# [The data]

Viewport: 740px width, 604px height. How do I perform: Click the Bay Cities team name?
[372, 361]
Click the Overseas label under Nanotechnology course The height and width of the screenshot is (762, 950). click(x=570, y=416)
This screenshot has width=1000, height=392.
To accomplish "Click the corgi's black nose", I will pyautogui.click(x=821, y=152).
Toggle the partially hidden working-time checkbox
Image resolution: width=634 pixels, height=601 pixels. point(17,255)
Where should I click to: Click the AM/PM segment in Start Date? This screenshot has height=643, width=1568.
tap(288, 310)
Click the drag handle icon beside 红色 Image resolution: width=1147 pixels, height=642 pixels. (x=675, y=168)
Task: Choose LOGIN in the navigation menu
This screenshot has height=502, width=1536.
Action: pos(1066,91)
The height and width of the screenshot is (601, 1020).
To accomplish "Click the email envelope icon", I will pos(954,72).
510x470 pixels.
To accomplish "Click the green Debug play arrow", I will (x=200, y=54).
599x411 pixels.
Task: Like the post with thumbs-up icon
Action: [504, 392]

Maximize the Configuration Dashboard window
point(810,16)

# [Task to complete]
For each line shown above, write an exact copy.

# [Solution to the exercise]
Viewport: 740px width, 604px height. How do I perform: Click the Bay Cities team name?
[372, 361]
Click the Overseas label under Nanotechnology course The height and width of the screenshot is (762, 950). click(x=570, y=416)
This screenshot has width=1000, height=392.
To accomplish "Click the corgi's black nose", I will pyautogui.click(x=821, y=152).
Toggle the partially hidden working-time checkbox
Image resolution: width=634 pixels, height=601 pixels. point(17,255)
Where should I click to: Click the AM/PM segment in Start Date? This screenshot has height=643, width=1568.
tap(288, 310)
Click the drag handle icon beside 红色 Image resolution: width=1147 pixels, height=642 pixels. (x=675, y=168)
Task: Choose LOGIN in the navigation menu
This screenshot has height=502, width=1536.
Action: pos(1066,91)
The height and width of the screenshot is (601, 1020).
To accomplish "Click the email envelope icon", I will pos(954,72).
510x470 pixels.
To accomplish "Click the green Debug play arrow", I will (x=200, y=54).
599x411 pixels.
Task: Like the post with thumbs-up icon
Action: [504, 392]

Maximize the Configuration Dashboard window
point(810,16)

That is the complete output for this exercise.